Despite the audience criticism, one gentleman in the audience had a very nice story regarding the Blowing Rock Police Department. He said during a severe snowstorm a few years ago he realized he was out of one of his medications and called the drug store asking if there was any way they could get it to him. He said that ultimately, officers from the Blowing Rock PD went out in the storm, picked up his medication from the drug store and brought it to his home.
“Now show me that in Charlotte,” the man said, as other audience members murmured agreement. “We’ve got a good thing here and I get tired of hearing people complaining.”
Ultimately, every concern or criticism that Chief Brown responded to, he drew widespread applause from the audience.

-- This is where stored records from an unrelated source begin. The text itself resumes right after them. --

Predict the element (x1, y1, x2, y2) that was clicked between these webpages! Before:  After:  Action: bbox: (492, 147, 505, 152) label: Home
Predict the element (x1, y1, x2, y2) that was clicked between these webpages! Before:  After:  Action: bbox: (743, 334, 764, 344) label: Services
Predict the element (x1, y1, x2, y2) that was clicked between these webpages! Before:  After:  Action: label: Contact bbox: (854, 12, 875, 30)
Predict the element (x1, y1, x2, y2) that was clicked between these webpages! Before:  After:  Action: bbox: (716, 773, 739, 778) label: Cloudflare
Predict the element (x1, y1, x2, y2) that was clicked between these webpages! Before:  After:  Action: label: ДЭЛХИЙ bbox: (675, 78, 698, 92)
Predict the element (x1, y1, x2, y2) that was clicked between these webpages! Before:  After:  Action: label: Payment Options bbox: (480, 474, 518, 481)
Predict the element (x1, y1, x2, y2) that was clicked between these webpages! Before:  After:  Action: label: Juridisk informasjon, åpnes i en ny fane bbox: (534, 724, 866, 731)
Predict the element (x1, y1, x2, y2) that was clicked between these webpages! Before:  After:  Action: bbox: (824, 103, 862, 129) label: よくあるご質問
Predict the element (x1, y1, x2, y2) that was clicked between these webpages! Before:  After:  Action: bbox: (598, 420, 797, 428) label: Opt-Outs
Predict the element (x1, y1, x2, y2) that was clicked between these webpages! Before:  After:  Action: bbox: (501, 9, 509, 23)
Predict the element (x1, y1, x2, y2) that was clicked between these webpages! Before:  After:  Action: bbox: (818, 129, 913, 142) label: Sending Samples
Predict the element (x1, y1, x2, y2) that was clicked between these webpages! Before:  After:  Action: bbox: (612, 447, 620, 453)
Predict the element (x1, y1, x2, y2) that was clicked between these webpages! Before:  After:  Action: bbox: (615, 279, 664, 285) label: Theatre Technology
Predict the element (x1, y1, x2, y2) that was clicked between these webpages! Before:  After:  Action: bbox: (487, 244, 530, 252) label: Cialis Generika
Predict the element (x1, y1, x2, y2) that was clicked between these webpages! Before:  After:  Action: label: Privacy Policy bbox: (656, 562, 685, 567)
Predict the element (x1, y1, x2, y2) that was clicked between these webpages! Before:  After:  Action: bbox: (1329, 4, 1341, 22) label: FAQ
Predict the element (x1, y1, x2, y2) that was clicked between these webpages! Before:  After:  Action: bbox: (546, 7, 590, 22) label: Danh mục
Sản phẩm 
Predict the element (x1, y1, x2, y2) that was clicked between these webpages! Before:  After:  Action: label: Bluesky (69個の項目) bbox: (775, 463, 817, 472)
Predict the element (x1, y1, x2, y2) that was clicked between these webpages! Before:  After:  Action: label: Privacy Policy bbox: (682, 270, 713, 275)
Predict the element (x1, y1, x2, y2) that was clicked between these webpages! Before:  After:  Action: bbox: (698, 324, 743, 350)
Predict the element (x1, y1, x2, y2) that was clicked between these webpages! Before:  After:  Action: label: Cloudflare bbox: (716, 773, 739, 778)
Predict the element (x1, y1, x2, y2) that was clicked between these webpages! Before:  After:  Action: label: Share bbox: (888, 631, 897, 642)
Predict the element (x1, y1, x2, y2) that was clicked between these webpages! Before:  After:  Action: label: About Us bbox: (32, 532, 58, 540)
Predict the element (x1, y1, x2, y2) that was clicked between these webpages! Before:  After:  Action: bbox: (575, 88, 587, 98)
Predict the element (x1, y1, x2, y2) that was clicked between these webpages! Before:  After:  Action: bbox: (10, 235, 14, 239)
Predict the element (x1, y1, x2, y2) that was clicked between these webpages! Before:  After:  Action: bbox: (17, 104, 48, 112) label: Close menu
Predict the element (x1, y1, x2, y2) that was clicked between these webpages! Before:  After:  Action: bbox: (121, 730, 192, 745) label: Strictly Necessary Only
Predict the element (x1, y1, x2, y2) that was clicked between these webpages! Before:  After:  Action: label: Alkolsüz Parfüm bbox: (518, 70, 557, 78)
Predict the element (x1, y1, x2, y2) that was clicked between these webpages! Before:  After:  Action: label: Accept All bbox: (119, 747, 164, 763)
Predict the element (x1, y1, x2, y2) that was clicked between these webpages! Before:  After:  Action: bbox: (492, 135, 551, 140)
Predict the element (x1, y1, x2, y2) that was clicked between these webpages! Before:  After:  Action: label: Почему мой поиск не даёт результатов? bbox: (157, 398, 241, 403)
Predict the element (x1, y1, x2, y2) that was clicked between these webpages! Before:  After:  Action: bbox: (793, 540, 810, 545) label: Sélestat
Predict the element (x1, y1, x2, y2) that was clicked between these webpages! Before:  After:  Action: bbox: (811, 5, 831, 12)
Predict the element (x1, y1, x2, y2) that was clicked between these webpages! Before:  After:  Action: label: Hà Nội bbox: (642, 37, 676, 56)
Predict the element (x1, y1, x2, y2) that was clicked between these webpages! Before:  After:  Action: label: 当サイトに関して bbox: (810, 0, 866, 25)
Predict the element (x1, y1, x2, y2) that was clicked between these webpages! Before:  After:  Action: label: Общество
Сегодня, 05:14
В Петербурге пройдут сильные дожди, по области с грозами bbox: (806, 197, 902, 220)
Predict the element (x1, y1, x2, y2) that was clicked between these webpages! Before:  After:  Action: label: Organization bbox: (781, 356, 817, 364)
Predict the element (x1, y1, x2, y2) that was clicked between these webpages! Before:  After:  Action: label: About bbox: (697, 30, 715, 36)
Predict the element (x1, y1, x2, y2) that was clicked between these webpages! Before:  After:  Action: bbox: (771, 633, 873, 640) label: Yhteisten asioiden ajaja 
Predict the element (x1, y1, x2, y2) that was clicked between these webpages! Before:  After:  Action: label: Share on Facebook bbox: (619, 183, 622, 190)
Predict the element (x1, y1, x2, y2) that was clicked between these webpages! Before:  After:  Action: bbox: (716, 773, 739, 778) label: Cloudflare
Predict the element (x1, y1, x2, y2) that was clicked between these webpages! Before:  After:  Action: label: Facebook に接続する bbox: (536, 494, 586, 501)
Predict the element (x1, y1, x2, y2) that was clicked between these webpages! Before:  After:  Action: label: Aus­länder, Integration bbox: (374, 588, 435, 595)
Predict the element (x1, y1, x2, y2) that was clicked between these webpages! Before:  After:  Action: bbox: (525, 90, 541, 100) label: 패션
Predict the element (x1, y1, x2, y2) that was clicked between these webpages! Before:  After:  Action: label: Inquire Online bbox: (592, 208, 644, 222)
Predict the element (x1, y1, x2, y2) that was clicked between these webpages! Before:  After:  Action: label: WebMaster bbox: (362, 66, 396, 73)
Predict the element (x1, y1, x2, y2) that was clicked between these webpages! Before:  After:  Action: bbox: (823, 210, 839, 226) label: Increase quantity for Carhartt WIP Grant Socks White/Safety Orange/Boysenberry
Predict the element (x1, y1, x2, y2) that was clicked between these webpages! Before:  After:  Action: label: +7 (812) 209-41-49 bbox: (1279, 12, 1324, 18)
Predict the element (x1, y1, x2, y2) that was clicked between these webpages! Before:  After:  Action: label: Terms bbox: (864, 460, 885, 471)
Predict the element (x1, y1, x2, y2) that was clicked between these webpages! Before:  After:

Speaking to the matter of high police turnover in the town, Kent Tarbutton, TDA board chairman and owner of Chetola Mountain Resort, stood up in the audience and made the case that officers didn’t have to go far down the road to find a higher paying job, referencing the Boone Police Department and the Watauga County Sheriff’s Office as examples of that. He argued that they “cannot afford to live here,” and that it made sense why there is a high turnover rate within the department.
Amanda Lugenbell, assistant director of the Tourism Development Authority, then gave a brief TDA update. She said of BRAHM that more than 15,000 people have visited the museum so far. She also noted that in 2011, Watauga County was ranked 19th in travel impact in the state.
“That means that the county is doing really well and it’s a really good thing to be part of this county,” she said.